I have written to you separately with further
information on the scale of the fuel poverty challenge; the steps
to target existing measures under the Fuel Poverty Action Programme;
and our view of the work that still needs to be done.
Oil and gas price link
There is a strong correlation between oil prices
and wholesale gas prices. The high oil price can affect UK gas
prices via two main mechanisms:
European contract prices and their
impact on Britain, via arbitrage across the interconnector; and
any remaining British gas supply
contracts that contain oil-indexation.
European contract prices
The European gas price is affected by the contractual
link between oil (and a number of oil-related products) and prices
for gas in contracts to supply gas into Europe. In most European
supply contracts gas prices are indexed to movements in oil prices
with a lag of between three and nine months. This contractual
link affects GB prices due to the operation of the interconnector
and the arbitrage in trading based on relative prices at Zeebrugge
in Belgium and at the National Balancing Point (NBP) in Britain.
This occurs in two main ways:
Summer effect: Higher European prices
during summer will tend to increase UK gas exports across the
interconnector, as UK suppliers seek to sell surplus UK supplies
into the higher priced continental market.

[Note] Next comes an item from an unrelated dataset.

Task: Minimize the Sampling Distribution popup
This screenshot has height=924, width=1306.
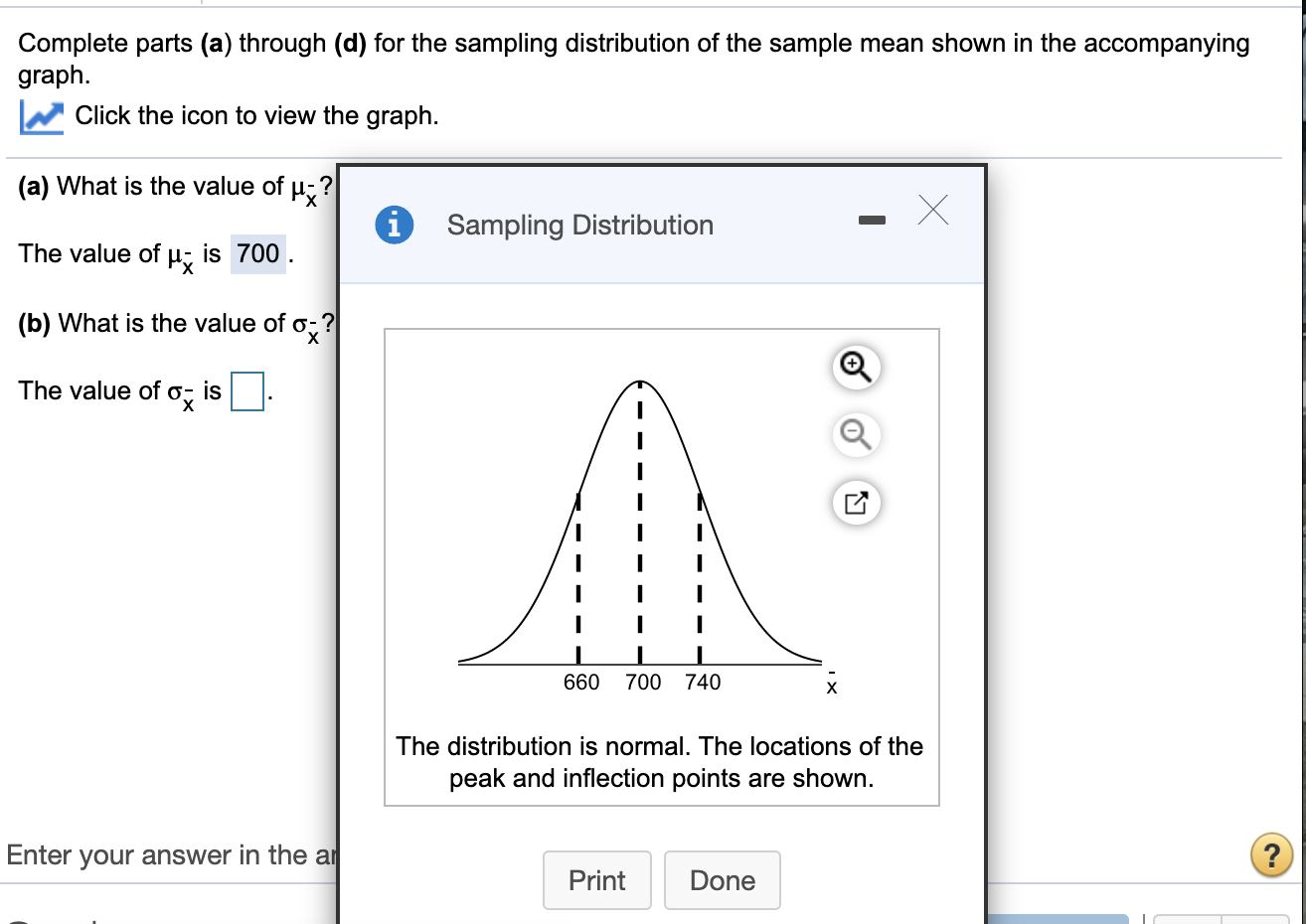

This pushes up UK summer
gas prices, which in turn increases the price of gas injected
in to storage for use during the following winter. The cost of
this higher priced gas, added to storage and cycling costs, can
push forward winter prices higher to the extent that storage is
expected to be the marginal source of gas on a significant number
of winter days.
Winter effect: During winter, GB
gas demand is typically greater than UK Continental Shelf (UKCS)
supply, with European imports, via the interconnector, and storage
providing the balance of supplies. When this occurs, the price
of the European gas will influence the GB gas price, either directly,
when imports are the marginal source of supply, or indirectly
through storage prices as outlined above.
UKCS oil-indexation
In Britain some long-term gas contracts are
still linked to indices that include oil prices. However, these
contracts represent a very small proportion of UK gas supplies.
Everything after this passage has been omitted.